Hesperia Planum is located along the broad northeastern rim of the giant Hellas impact basin and is centered at lat. 22.3°S, long. 110°E in the Mare Tyrrhenum quadrangle (MC-22). A small part of this region in the south is found in the Hellas quadrangle. It has a maximum width of 1,700 km and covers an area of about 2 e6km2.

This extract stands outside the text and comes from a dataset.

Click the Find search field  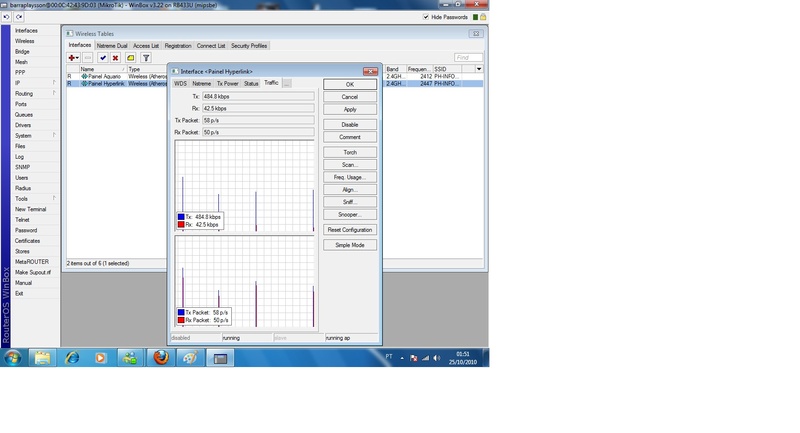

At large scales (>100 m), Hesperia Planum appears smooth and level, having a relatively uniform surface elevation of 1.2 km above Mars datum. The plain's surface is 200–800 m lower in elevation than the surrounding uplands of Tyrrhena Terra and Terra Cimmeria and is slightly tilted to the south, with a mean regional slope of about 0.03°. In high-resolution images (<19 m/pixel), the surface of Hesperia Planum is dominated by dust and fine-grained deposits. Few boulders or bedrock outcrops are visible. Abundant, shallow craters filled with smooth, flat-lying deposits are common. No vents or volcanic constructs are identifiable, although small (<10s meters wide) channels are present.

==Geology==
Hesperia Planum is generally interpreted to be composed of flood lavas, although layered volcaniclastic or lacustrine (lake-bed) sediments cannot be ruled out. The lavas appear to partly fill a large, irregular topographic depression that existed in Noachian times. The rims of pre-existing impact craters are still visible in places, indicating that the lava deposits are 250–500 m in thickness. The volume of lavas within Hesperia Planum is comparable to that found in large igneous provinces on Earth, such as the Columbia River Basalt Group.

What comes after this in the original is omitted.